The tragedy took place on December 21, 1988, shortly after 7pm and resulted in the deaths of 259 passengers onboard the aircraft and 11 on the ground. 

The accused man, Abu Agila Masud, is charged with two counts of destruction of an aircraft resulting in death and a count of destruction of a vehicle resulting in death. 

The 71-year-old suspect appeared in the US District Court in Washington, D.C on Wednesday February 8, 2023, where he pleaded not guilty through his public defender Whitney Minter. 

If found guilty Masud could face a sentence of up to life imprisonment, although he will not face capital punishment as at the time of the bombing the charges were not punishable by death. 

A further hearing in February was scheduled. 

In December 2022 Masud was extradited to the US and taken into custody, two years after US Attorney General William Barr charged him with being involved in the bombing.  
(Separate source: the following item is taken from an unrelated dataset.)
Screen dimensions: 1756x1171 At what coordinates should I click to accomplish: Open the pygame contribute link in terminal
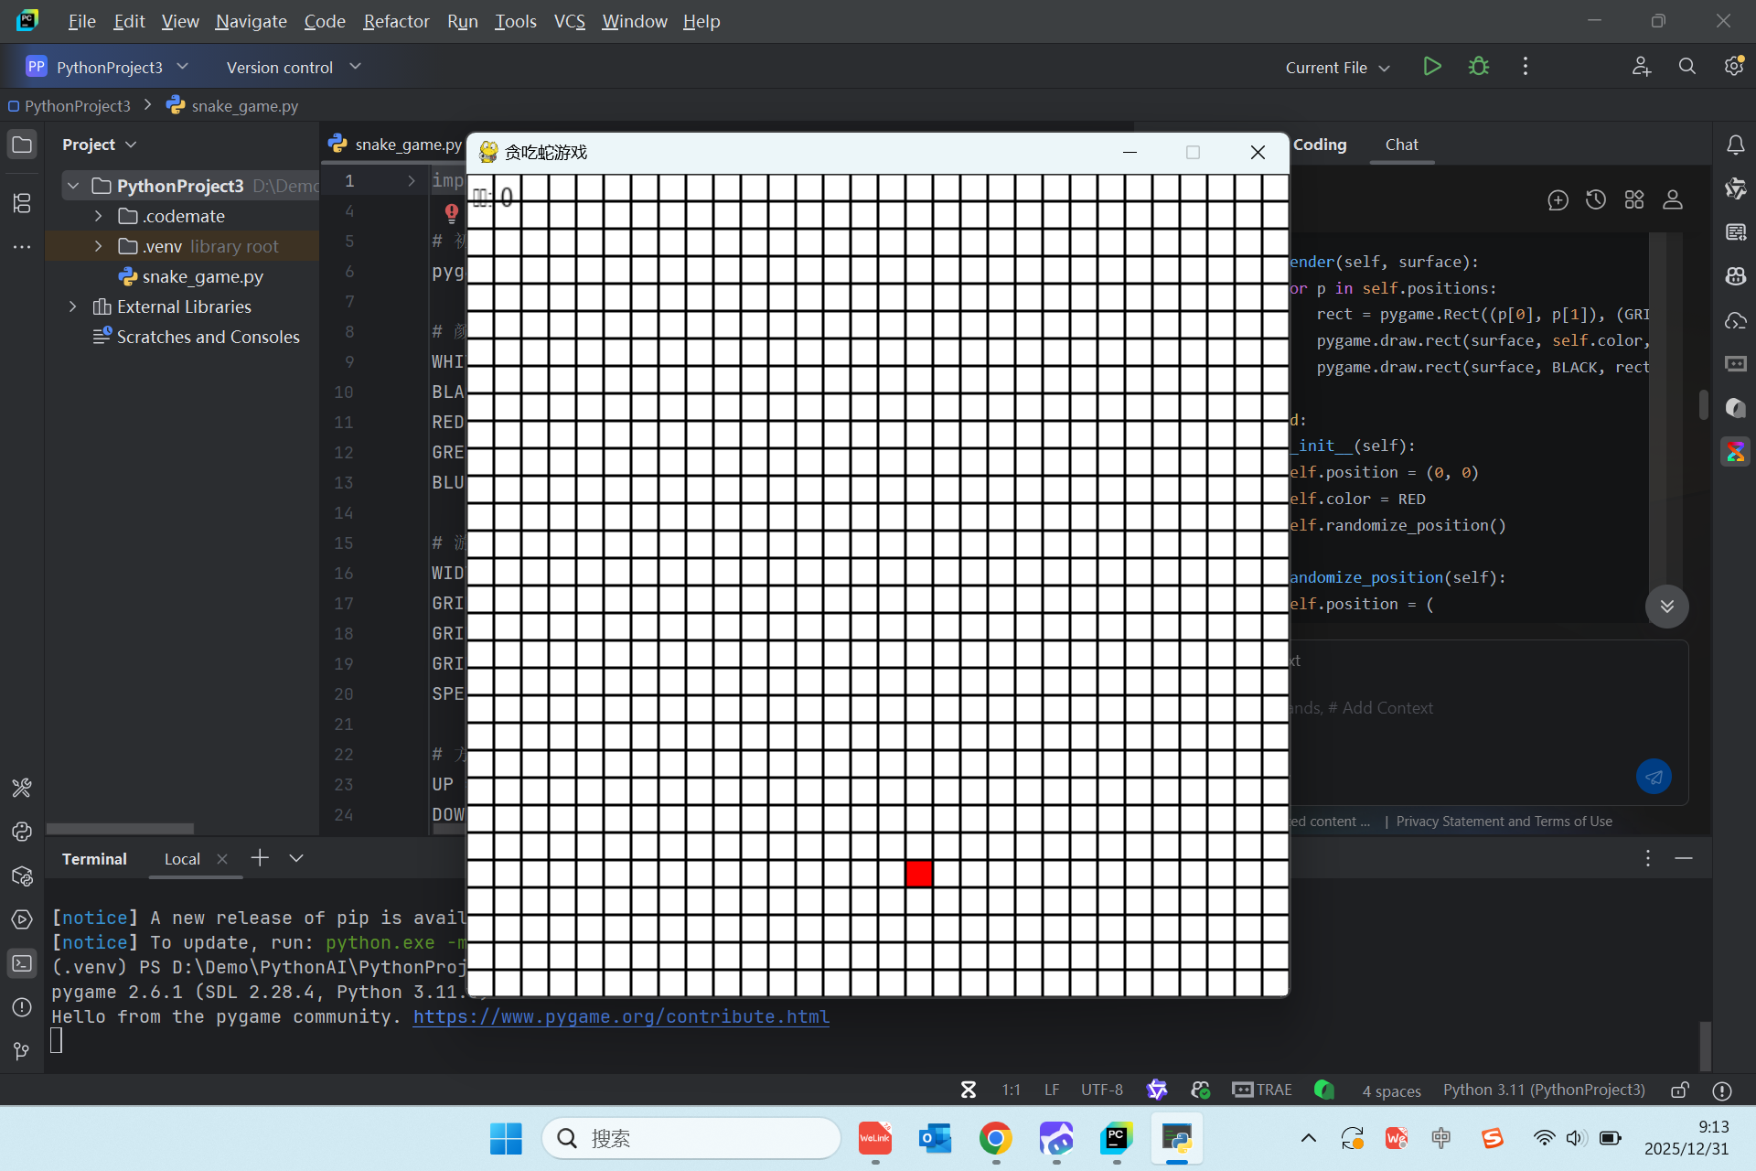(x=621, y=1016)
The former Libyan intelligence agent joins two other Libyan nationals who were put on trial regarding the event.  

Both Abdelbaset al-Megrahi and Lamin Khalifah Fhimah stood in front of a Scottish court in the Netherlands in 1991, as the latter country was chosen as a neutral ground for the case.  

While Fhimah was acquitted, Megrahi received a life sentence in 2001 but was released in 2009 following a prostate cancer diagnosis. He died in 2012.